Para o doutor em Direito Paulo Henrique Blair, da Universidade de Brasília, não há “escândalo” na soltura do ex-presidente do ponto de vista constitucional. Ele explica que a instância superior não entendeu como suficientes os argumentos apresentados pela Lava Jato para o encarceramento de Temer. O que não quer dizer, prossegue, que não haja novo pedido de prisão por outros motivos, com provas cabais para essa necessidade.
Professor de Direito da Universidade Federal do Ceará, Felipe Braga Albuquerque pontua que a decisão corrigiu excessos da operação. “Eu já esperava que ela fosse revogada. A decisão do Bretas é precária”, diz. Segundo Braga, o Supremo Tribunal Federal e o Superior Tribunal de Justiça “não têm permitido” prisões fundamentadas nas mesmas circunstâncias do ex-presidente, com base na “ordem pública”. “Acaba gerando arbitrariedade”.
Filomeno de Moraes, professor de Direito na Universidade de Fortaleza (Unifor), também argumenta que era esperada a decisão de libertar o ex-presidente. Ele diz que a prisão “era marcada por muitas críticas pela sua desnecessidade nesse momento, pela inconveniência, pela falta das bases jurídicas”. Para Moraes, a decisão do desembargador corrige falha e “nos faz refletir sobre o uso abusivo de prisão preventiva no Brasil de hoje”, como tem ocorrido sistematicamente na Lava Jato.
Trâmite
Como o ex-presidente ainda não é denunciado formalmente, muito menos condenado, Braga e Moraes reforçam que as opiniões se limitam ao processo constitucional, e não ao julgamento das provas colhidas pela operação, que ainda não foram apresentadas. No entanto, há divergências entre ambos em relação à imagem da Lava Jato a partir dos questionamentos jurídicos das decisões proferidas.
Braga acredita que a prisão preventiva de Temer, assim como outros episódios, enfraqueceram a operação. “Isso demonstra que a operação está colocando os pés pelas mãos, mais preocupada com a legitimidade popular do que a jurídica”. Moraes vê as divergências de instâncias como processo padrão do Direito. “Se as coisas aconteceram no nível institucional, não há como arranhar (a imagem da Lava Jato), correções precisam ser feitas”.
Liminar confirma ‘abuso’, diz defesa
Em nota, a defesa do ex-presidente Michel Temer (MDB) disse que a decisão do desembargador Antonio Ivan Athié, do TRF-2, que libertou o emedebista, é “resposta maiúscula” e “um bálsamo para a cidadania”. Segundo o advogado Eduardo Carnelós, “os termos candentes e fundamentados daquela decisão falam por si, e são suficientes para demonstrar quão abusivo foi o decreto de prisão preventiva expedido”.

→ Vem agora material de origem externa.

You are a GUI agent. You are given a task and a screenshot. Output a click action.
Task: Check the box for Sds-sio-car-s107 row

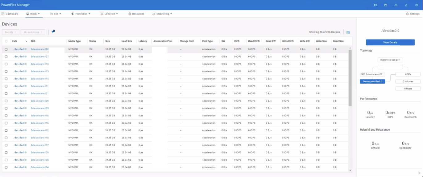[x=6, y=57]
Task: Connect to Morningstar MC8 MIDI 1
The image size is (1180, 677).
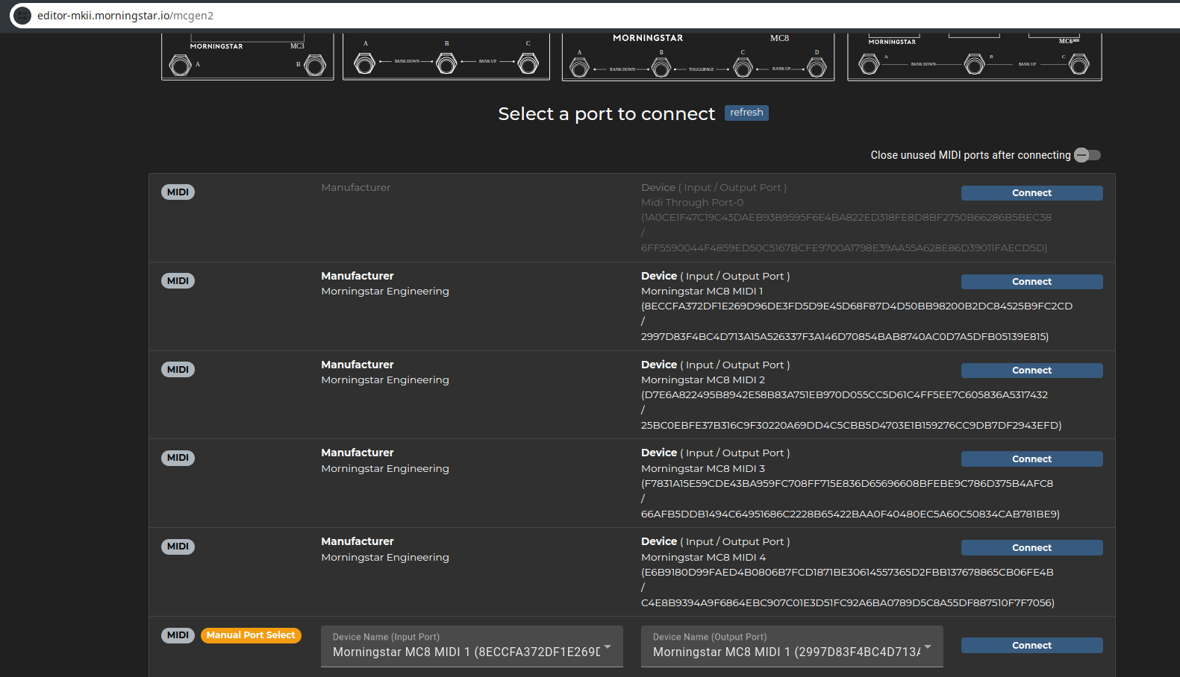Action: tap(1031, 282)
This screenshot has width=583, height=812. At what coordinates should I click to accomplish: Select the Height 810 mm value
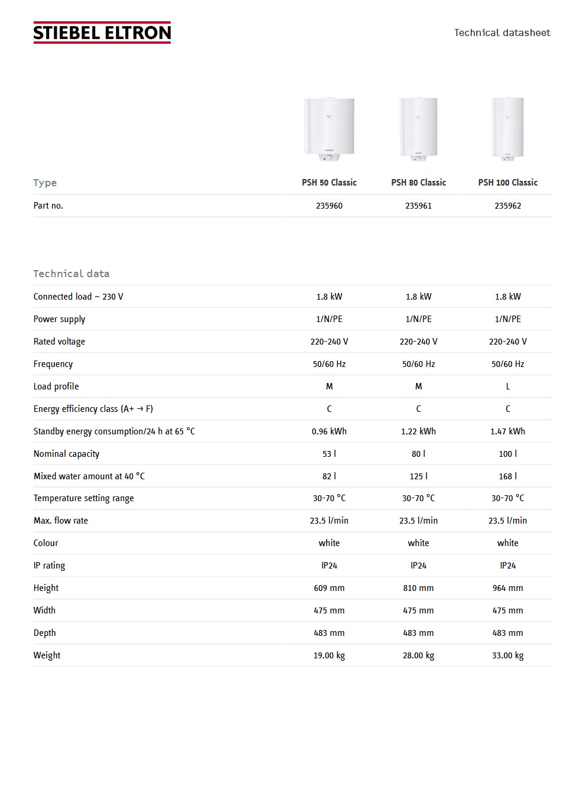coord(418,588)
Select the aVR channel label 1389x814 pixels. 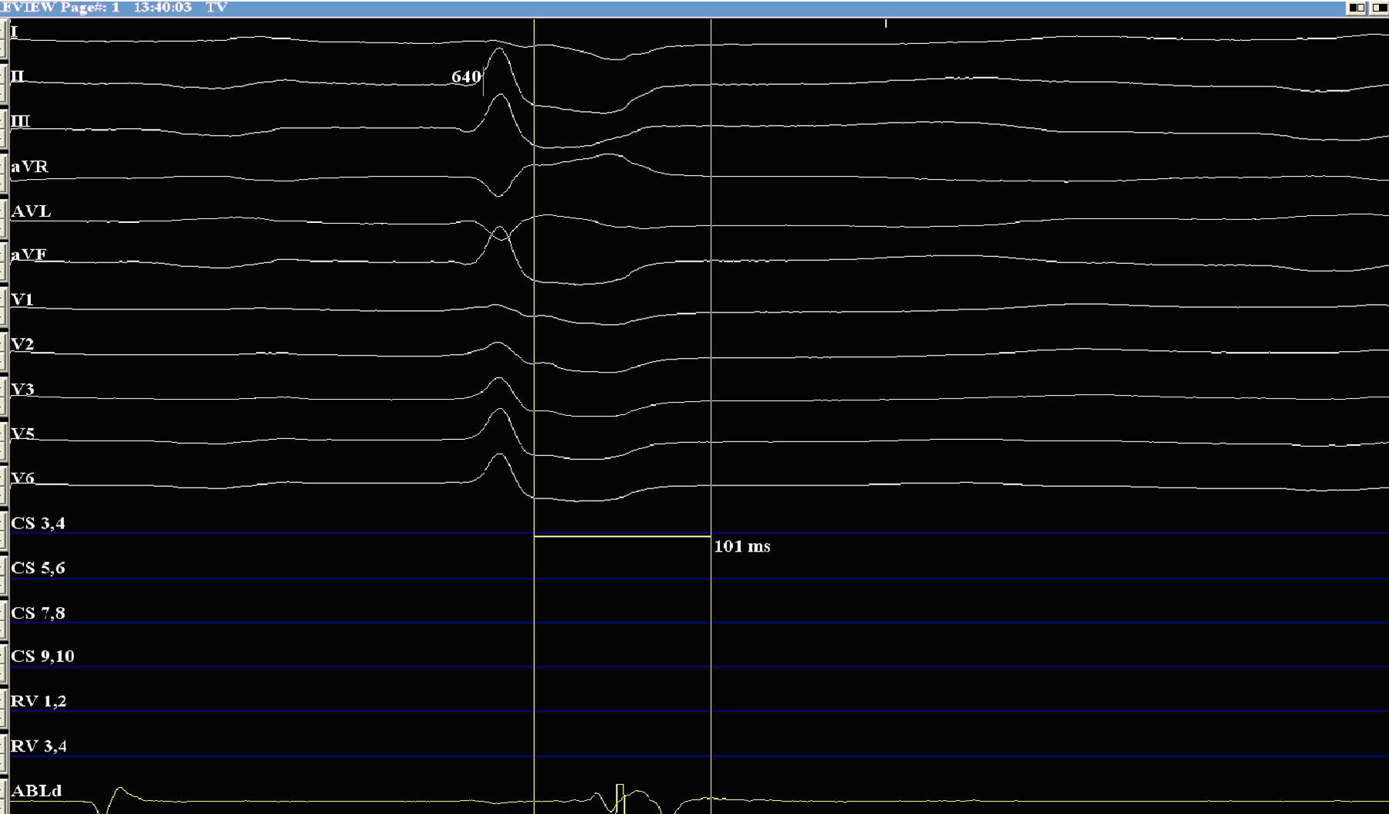[x=29, y=167]
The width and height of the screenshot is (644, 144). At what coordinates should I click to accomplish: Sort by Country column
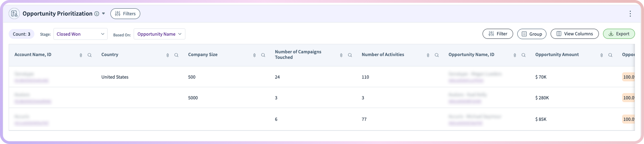[x=168, y=55]
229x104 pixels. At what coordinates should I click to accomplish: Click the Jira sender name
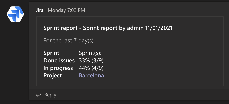pyautogui.click(x=40, y=11)
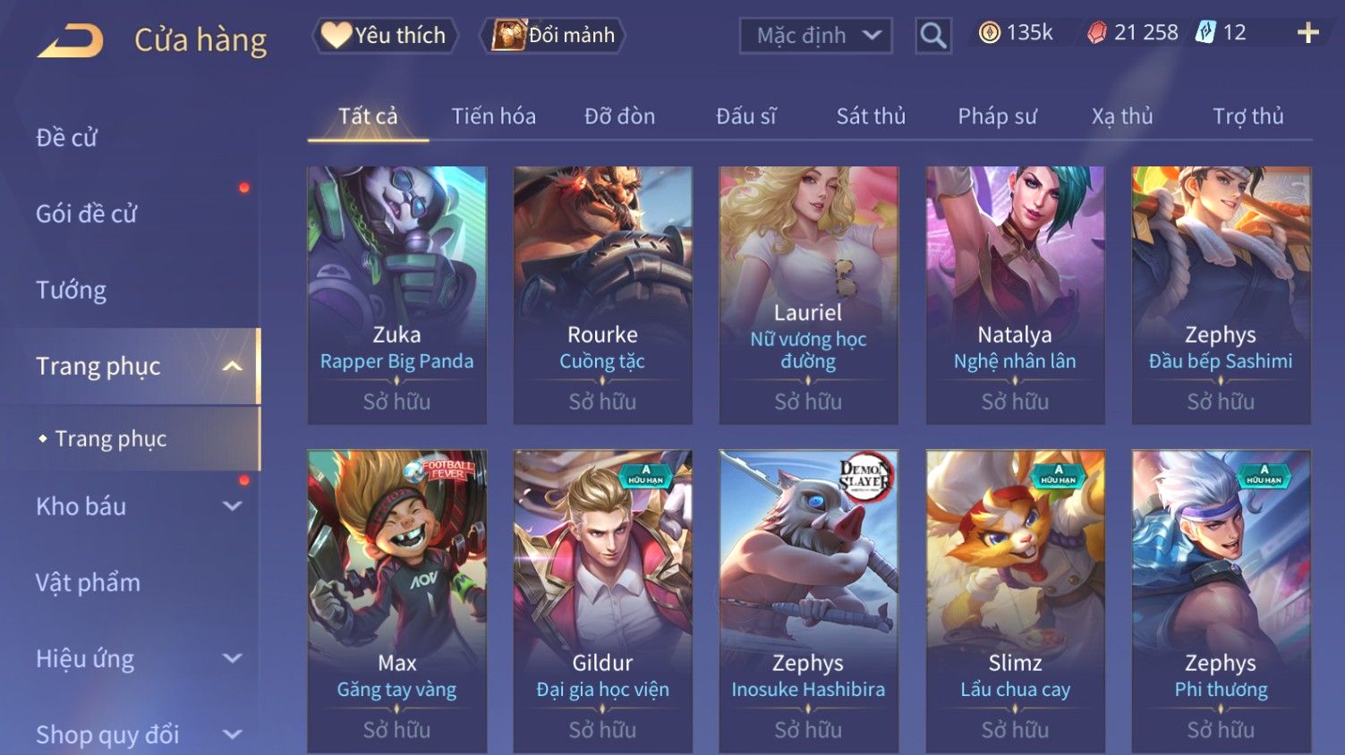Click the golden back arrow icon
Viewport: 1345px width, 755px height.
click(70, 40)
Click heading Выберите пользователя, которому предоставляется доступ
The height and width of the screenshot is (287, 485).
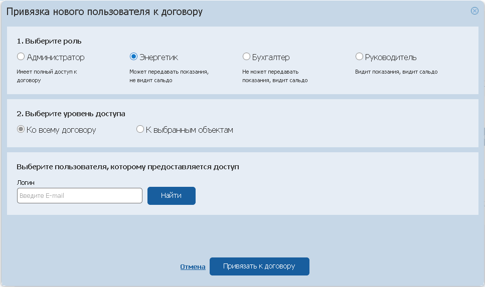pyautogui.click(x=128, y=167)
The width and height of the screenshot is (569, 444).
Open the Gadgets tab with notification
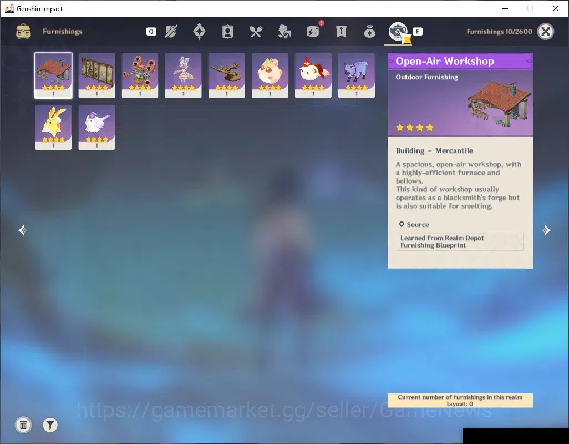313,31
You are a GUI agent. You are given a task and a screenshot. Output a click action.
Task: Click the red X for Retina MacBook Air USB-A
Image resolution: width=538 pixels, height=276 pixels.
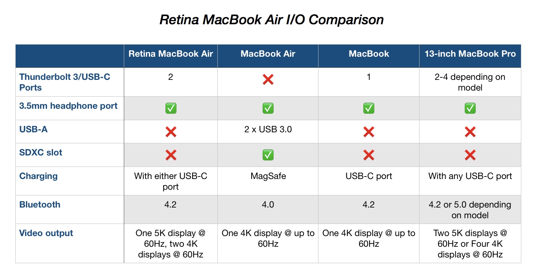point(171,132)
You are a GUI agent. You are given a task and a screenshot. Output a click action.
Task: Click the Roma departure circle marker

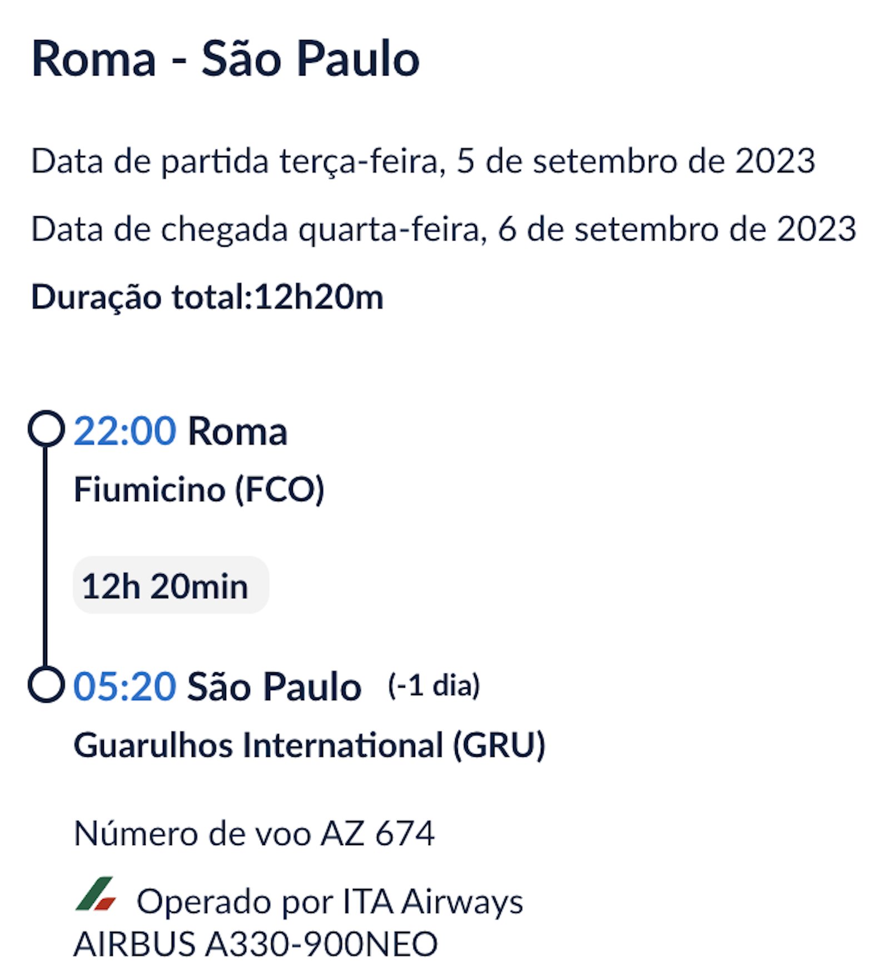[x=46, y=428]
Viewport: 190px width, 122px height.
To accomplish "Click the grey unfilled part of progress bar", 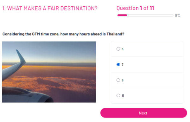I will (150, 15).
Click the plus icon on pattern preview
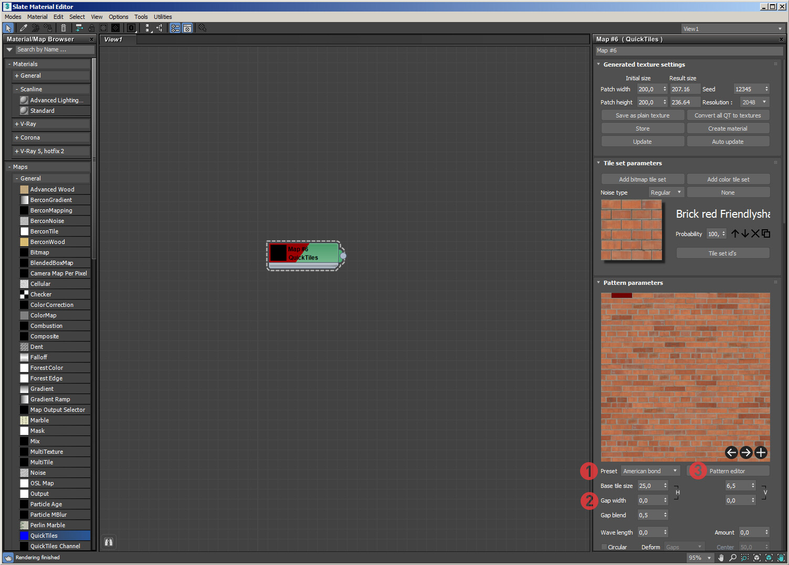Viewport: 789px width, 565px height. (x=761, y=452)
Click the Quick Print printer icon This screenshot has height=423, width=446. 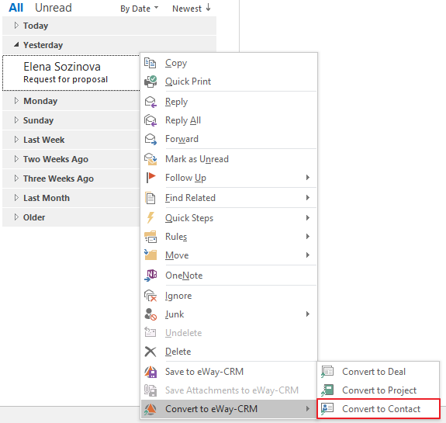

O MDB nacional, partido de Temer, afirmou que a decisão “reconstituiu a ordem, reconheceu a arbitrariedade e violação dos procedimentos tomados e restabeleceu as garantias constitucionais”. O partido espera que, a partir de agora, “o curso das investigações se dê dentro da legalidade, com direito a defesa, até que a verdade seja restabelecida”.
Ex-ministro de Temer e seu fiel escudeiro, Carlos Marun gravou um vídeo e elogiou a decisão judicial. Também emedebista, o ex-deputado disse receber com “felicidade” a notícia da soltura do ex-presidente. Afirmou ainda que Temer “nunca teve uma conta no exterior” e que “tem um patrimônio absolutamente compatível com a renda auferida em mais de 50 anos de exitoso trabalho, que não possui vida nababesca, que teve seu sigilo bancário rompido há poucos dias, nada tendo sido ali encontrado que pudesse desaboná-lo”.